On October 5, 2010, we announced at the Fifth International Congress of the Growth Hormone Research Society and the Insulin-like Growth Factors Society, after the interim Phase 3 analysis of the orphan drug AEZS-130, that it demonstrated the potential to provide a simple, well tolerated and safe oral diagnostic test for AGHD. Solorel has been granted orphan drug designation by the FDA as a diagnostic test.
Corporate developments
On April 20, 2010, we completed a registered direct offering of 11,111,111 units, with each unit consisting of one common share and a warrant to purchase 0.40 of a common share, at a price of $1.35 per unit (the April 2010 Offering ). Total proceeds raised upon completion of the April 2010 Offering amounted to $15.0 million less cash transaction costs of approximately $1.3 million. The securities described above were offered by us pursuant to a shelf prospectus dated March 12, 2010 and a prospectus supplement dated April 15, 2010.
We granted warrants (the April 2010 Investor Warrants ) to the investors who participated in the April 2010 Offering. Each April 2010 Investor Warrant entitles the holder to purchase 0.40 of a common share at an exercise price of $1.50 per share. The April 2010 Investor Warrants are exercisable between October 20, 2010 and October 20, 2015, and, upon complete exercise, would result in the issuance of an aggregate of 4,444,444 common shares.

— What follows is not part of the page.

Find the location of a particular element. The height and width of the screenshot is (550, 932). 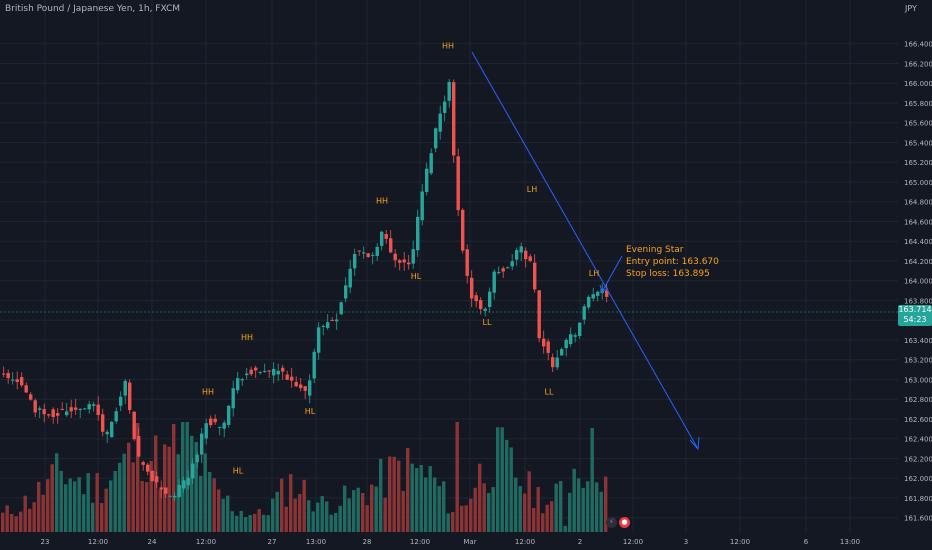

We estimated the fair value attributable to the April 2010 Investor Warrants of $3.6 million as of the date of grant by applying the Black-Scholes pricing model, to which the following additional assumptions were applied: a risk-free annual interest rate of 2.56%, expected volatility of 87.3%, an expected term of
5 years, a dividend yield of 0.0% and an issue-date market share price of $1.24. Transaction costs allocated to the April 2010 Investor Warrants amounted to approximately $0.3 million.

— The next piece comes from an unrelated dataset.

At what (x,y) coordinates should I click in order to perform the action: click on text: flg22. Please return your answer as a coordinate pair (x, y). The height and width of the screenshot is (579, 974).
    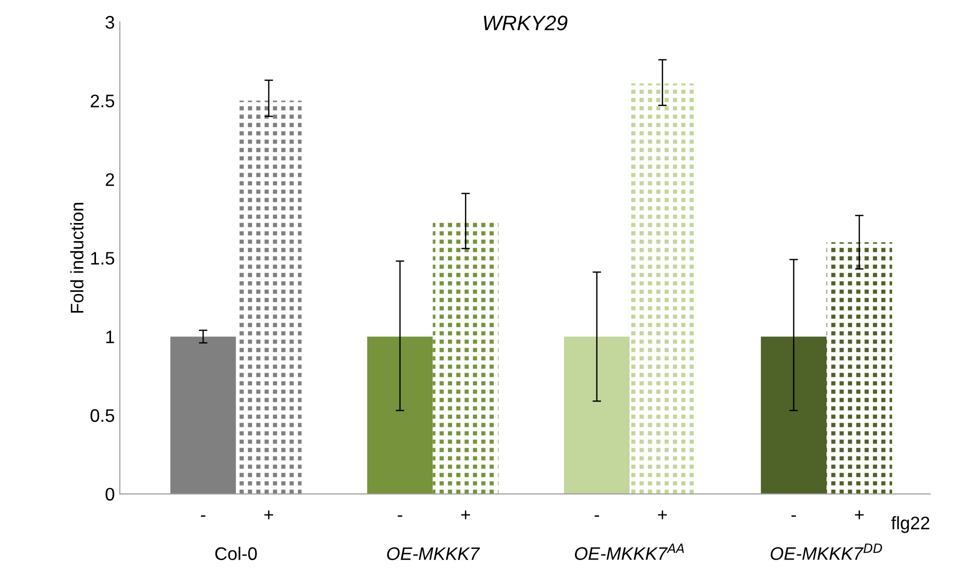
    Looking at the image, I should click on (910, 524).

On June 21, 2010, we completed a registered direct offering of 8,805,964 units, with each unit consisting of one common share and a warrant to purchase 0.50 of a common share, at a price of $1.3725 per unit (the June 2010 Offering ). Total proceeds raised upon completion of the June 2010 Offering amounted to $12.1 million, less cash transaction costs of approximately $0.8 million. The securities described above were offered by us pursuant to a shelf prospectus dated March 12, 2010 and a prospectus supplement dated June 15, 2010.